Lines 123-127: “In the absence of pathologic confirmation, the possibility of misdiagnosis in a part of the sample is always a possibility. But these patients have been extensively studied and followed for several years. Moreover, one would expect that AD patients (who would have lower CSF amyloid-beta1-42 values) would progress slower than FTD patients [6], that is, in an inverse relationship of that we have found.”

 

References

1.            Knopman, D.S.; Kramer, J.H.; Boeve, B.F.; Caselli, R.J.; Graff-Radford, N.R.; Mendez, M.F.; Miller, B.L.; Mercaldo, N. Development of methodology for conducting clinical trials in frontotemporal lobar degeneration. Brain : a journal of neurology 2008, 131, 2957-2968, doi:10.1093/brain/awn234.

2.            Mioshi, E.; Hsieh, S.; Savage, S.; Hornberger, M.; Hodges, J.R. Clinical staging and disease progression in frontotemporal dementia. Neurology 2010, 74, 1591-1597, doi:10.1212/WNL.0b013e3181e04070.

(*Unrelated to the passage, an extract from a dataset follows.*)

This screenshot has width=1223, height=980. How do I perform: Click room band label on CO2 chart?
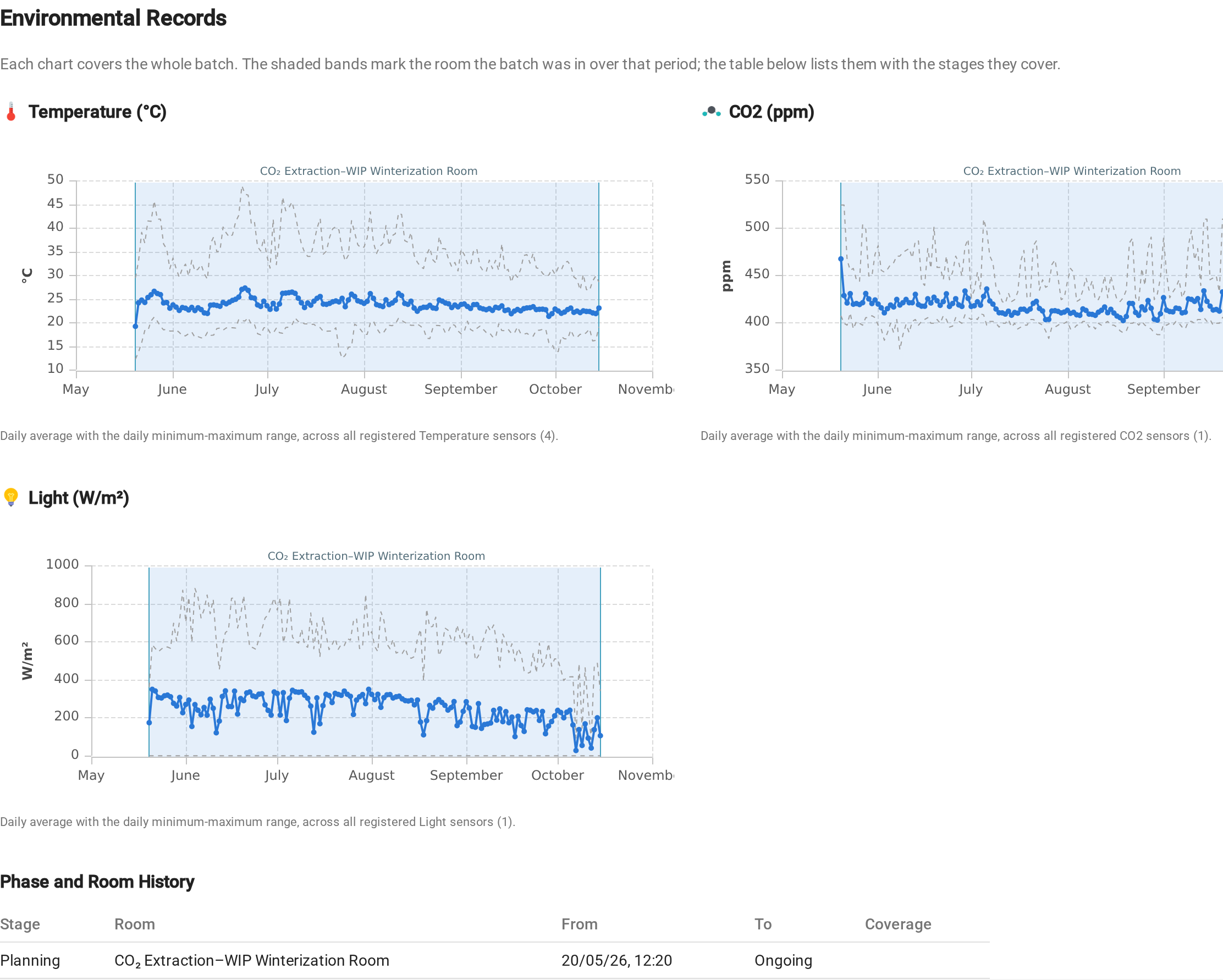coord(1072,170)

3.            Nunnemann, S.; Last, D.; Schuster, T.; Forstl, H.; Kurz, A.; Diehl-Schmid, J. Survival in a German population with frontotemporal lobar degeneration. Neuroepidemiology 2011, 37, 160-165, doi:10.1159/000331485.

4.            Koopmans, R.T.; van der Sterren, K.J.; van der Steen, J.T. The 'natural' endpoint of dementia: death from cachexia or dehydration following palliative care? International journal of geriatric psychiatry 2007, 22, 350-355, doi:10.1002/gps.1680.

5.            Harris, J.M.; Gall, C.; Thompson, J.C.; Richardson, A.M.; Neary, D.; du Plessis, D.; Pal, P.; Mann, D.M.; Snowden, J.S.; Jones, M. Sensitivity and specificity of FTDC criteria for behavioral variant frontotemporal dementia. Neurology 2013, 80, 1881-1887, doi:10.1212/WNL.0b013e318292a342.

6.            Kertesz, A. Rate of progression differs in frontotemporal dementia and Alzheimer disease. Neurology 2006, 66, 1607; author reply 1607, doi:10.1212/01.wnl.0000226826.42746.36.

 

 

 



Author Response File: Author Response.docx

Round 2

Reviewer 2 Report

Dear Authors,

Your reply seemed generic and not always true.

Firstly, I wanted to know the medical characteristics and data of Your patients. You replied referring data published by other investigators.....but what one may have observed may not apply to Your patients, and viceversa.

You reported a group with an average age of onset of 61.4 years. In this group, arterial hypertension, diabetes mellitus, chronic obstructive pulmonary disease... .may be present and give an important contribution to risk and mortality rates. Where these comorbidities present in Your patients ?

You wrote "additionally we included ....amyloid PET imaging in the evaluation of these patients....", but I did not found these data in Your manuscript. 

In Your reply, some references (number 3 and number 4 ) were not appropriate.

In conclusion, I think that the quality of presentation and the significance of content of revised version of Your manuscript were low.